Organic (chelated) trace minerals are different from its inorganic counterpart as copper (Cu), ferrous (Fe), selenium (Se) and zinc (Zn) are held with metal binding agents (ligand) by high energy bond known as co-ordinate covalent bond (Leeson and Summers, 2002). Several studies report that the chelated minerals are more bioavailable to animals and poultry (Wedekind et al., 1992) than its inorganic counterpart and hence one can expect more counteracting effect of this form of minerals against aflatoxin (AF) than inorganic form. Dietary supplementation of any nutrient especially trace minerals that counteract aflatoxicosis cannot be recommended based on in vivo experiments alone, because the nutrients which counteract AF in vivo may influence the fungal growth and concomitant AF production in vitro in feed ingredient/ mixed feed (Shamsudeen et al., 2013). For example, the supplementation of Se was found to be effective against aflatoxicosis in poults (Burguera et al., 1983), but the effect of supplemental Se on AF production by the fungi in feed is not known. When dietary supplementation of any nutrient against aflatoxicosis increases its utilization by the contaminated fungi for AF production in feed, then its use is limited, even though the nutrient is effective against aflatoxicosis. Trace elements as inorganic form are an important factor that influences the fungal growth and AF production in feed ingredient (Jones et al., 1984) and in liquid media (Marsh et al., 1975). Trace metal elements such as Cu, Fe and Zn have a regulatory effect at the cellular and molecular level on fungal growth and concomitant mycotoxin synthesis. A nutrient which is effective against aflatoxicosis and at the same time, which is either unavailable to contaminated fungi of feed for AF production or toxic to fungi, is only useful for supplementation against aflatoxicosis. Even though several reports are available on the effect of inorganic trace metals on fungal growth and AF production in liquid media and in feed ingredients, literature regarding the effect of supplemental chelated minerals on fungal growth and AF production in liquid media and feed ingredient are scanty. The objective of present investigation is to study the effect of certain chelated and inorganic trace minerals on fungal growth and AF production in liquid media.
Materials and Methods
Preparation of basal medium
A synthetic medium as suggested by Reddy et al. (1971) for AF production was used without addition of trace minerals, as basal medium. The composition of basal medium is given in Table 1. All the required ingredients of basal medium were taken and pH of the medium was adjusted to 4.5. Ninety ml of the media were then transferred to individual flasks of similar type with same capacity and surface area. All the flasks were then autoclaved at 15 1bs pressure for 15 minutes and cooled.

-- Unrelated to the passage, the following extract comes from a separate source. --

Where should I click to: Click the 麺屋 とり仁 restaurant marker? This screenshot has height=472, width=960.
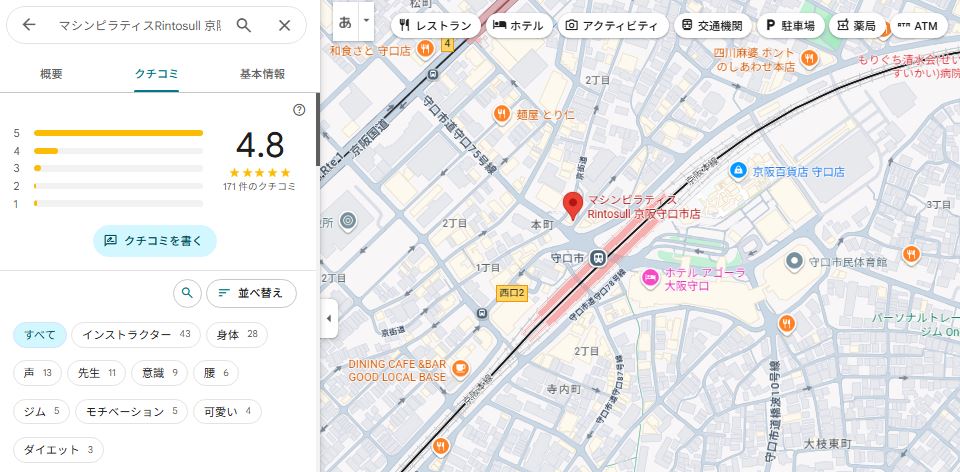[502, 114]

Preparation of experimental media
The trace minerals were added to sterile distilled water to prepare trace mineral solution and it was prepared in such a way that one ml of solution contains calculated amount of minerals. Trace minerals which were not soluble in water, were weighed individually and added to basal medium. The trace mineral solutions were then added to basal media for preparation of different experimental media. Briefly, 10 ml of basal media were taken in test tubes, sterilized by autoclaving at 15 1b pressure for 15 minutes and cooled. Then, 1 ml of trace mineral solution was added to basal media under sterile condition and this mixed solution was again sterilized by cold sterilization by keeping the test tubes in maximum slanting position directly under UV light of laminar flow for 3 hours. Since we are not sure about the effect of autoclaving on metal-ligand bond of the chelated minerals, these minerals were not subjected to autoclaving. Ten ml of basal media with one ml of trace mineral solution in test tubes were then transferred to 90 ml basal media under sterile condition in laminar flow. For control flasks, 10 ml of basal media with one ml of sterile distilled water were added. Final quantity of basal media was 100 ml in all the flasks. All the flasks after addition of trace minerals were individually marked and incubated at room temperature for 2 days to check any bacterial/ fungal contamination.
Experimental design
In experiment I, Cu was supplemented and in experiment II Fe was supplemented to basal media. In experiment III and IV, Se and Zn were supplemented respectively. The details of supplementation in these experiments are given in Table 2. Each treatment was replicated by six observations and experimental design followed was Completely Randomized Design (CRD).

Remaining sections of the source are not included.